А потом однажды, когда я разглагольствовал о погоде, она внезапно поднялась, подошла ко мне и крепко поцеловала прямо в губы. Я был ошарашен, не знал, что сказать, но сумел сохранить самообладание – и, поразмыслив вслух о возможных причинах этого поцелуя, сопроводил Сару обратно в палату, а потом помчался в кабинет своего супервизора, чтобы обсудить этот инцидент. Единственное, в чем я не признался супервизору, – что поцелуй доставил мне немалое удовольствие: Сара была привлекательной женщиной, и прикосновение ее губ меня возбудило, но я ни на миг не забыл, что мое дело – лечить ее.
После этого еще несколько недель все шло как прежде, пока я не решил попробовать курс лечения пакаталом, новым общим транквилизатором, который только-только вышел на рынок (сейчас от него уже давно отказались). К всеобщему удивлению, не прошло и недели, как Сара стала другим человеком, начала разговаривать и, как правило, довольно связно. Сидя в моем кабинете, мы подробно обсуждали стресс в ее жизни до болезни, и в какой-то момент я сказал о своих чувствах по поводу наших встреч в ее период безмолвия и о своих сомнениях насчет того, давал ли я ей что-то во время этих сеансов.
– О нет, доктор Ялом! Вы зря сомневались, – ответила она. – Пусть вам так не кажется. Все это время вы были для меня как хлеб насущный.
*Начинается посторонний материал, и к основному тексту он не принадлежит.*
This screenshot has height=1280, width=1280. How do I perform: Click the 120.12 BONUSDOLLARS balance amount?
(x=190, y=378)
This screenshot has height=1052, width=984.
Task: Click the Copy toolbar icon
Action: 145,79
Я был для нее как хлеб насущный. Эти слова и этот момент остались со мной навсегда. Это воспоминание часто приходит, когда я сижу наедине с пациентом, не представляя, что происходит, не в состоянии сделать никаких полезных или осмысленных замечаний. Тогда я думаю о милой Саре Б. и напоминаю себе, что присутствие, расспросы и внимание психотерапевта могут оказывать поддержку пациенту такими способами, которых мы даже не представляем.
Я начал ходить на еженедельные семинары Джерома Франка, доктора медицины и доктора наук, еще одного постоянного профессора Университета Хопкинса, который, как и доктор Уайтхорн, был эмпириком, и убедить его в чем-то можно было только логикой и доказательствами. Он научил меня двум важным вещам: основам исследовательской методологии и фундаментальным принципам групповой психотерапии.
В то время групповая терапия пребывала во младенчестве, и доктор Франк написал одну из немногих хороших книг по этой теме. Каждую неделю ординаторы – ввосьмером, склонившись друг к другу головами – наблюдали его работу с группой амбулаторных больных сквозь одно из первых использованных в таком назначении двусторонних наблюдательных зеркал, очень небольшого размера. После встречи группы мы садились с доктором Франком и обсуждали сеанс. Я счел групповое наблюдение настолько ценным форматом, что спустя годы стал использовать его, когда сам преподавал групповую терапию.